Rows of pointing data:
☆ ☆ ☆ ☆ ☆ ☆ ☆

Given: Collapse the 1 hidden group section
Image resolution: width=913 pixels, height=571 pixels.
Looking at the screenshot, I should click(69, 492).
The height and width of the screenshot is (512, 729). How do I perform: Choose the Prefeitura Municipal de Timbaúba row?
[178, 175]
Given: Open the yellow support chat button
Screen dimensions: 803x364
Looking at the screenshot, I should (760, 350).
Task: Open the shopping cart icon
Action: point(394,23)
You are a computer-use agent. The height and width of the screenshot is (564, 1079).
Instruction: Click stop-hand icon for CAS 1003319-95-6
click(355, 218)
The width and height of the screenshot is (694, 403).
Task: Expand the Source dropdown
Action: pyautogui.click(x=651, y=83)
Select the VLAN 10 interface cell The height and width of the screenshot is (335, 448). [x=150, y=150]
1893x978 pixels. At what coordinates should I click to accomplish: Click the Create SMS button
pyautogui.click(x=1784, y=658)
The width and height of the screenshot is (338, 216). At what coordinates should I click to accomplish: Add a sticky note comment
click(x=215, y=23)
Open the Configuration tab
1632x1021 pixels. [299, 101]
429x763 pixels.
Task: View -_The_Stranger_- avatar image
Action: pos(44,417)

☆ ☆ ☆ ☆ ☆ ☆ ☆

● The problem: Write out the data exactly, beginning at the line that contains "Select the VLAN" and stopping after the final line of the data.

● Expected answer:
Select the VLAN 10 interface cell The height and width of the screenshot is (335, 448). [x=150, y=150]
1893x978 pixels. At what coordinates should I click to accomplish: Click the Create SMS button
pyautogui.click(x=1784, y=658)
The width and height of the screenshot is (338, 216). At what coordinates should I click to accomplish: Add a sticky note comment
click(x=215, y=23)
Open the Configuration tab
1632x1021 pixels. [299, 101]
429x763 pixels.
Task: View -_The_Stranger_- avatar image
Action: pos(44,417)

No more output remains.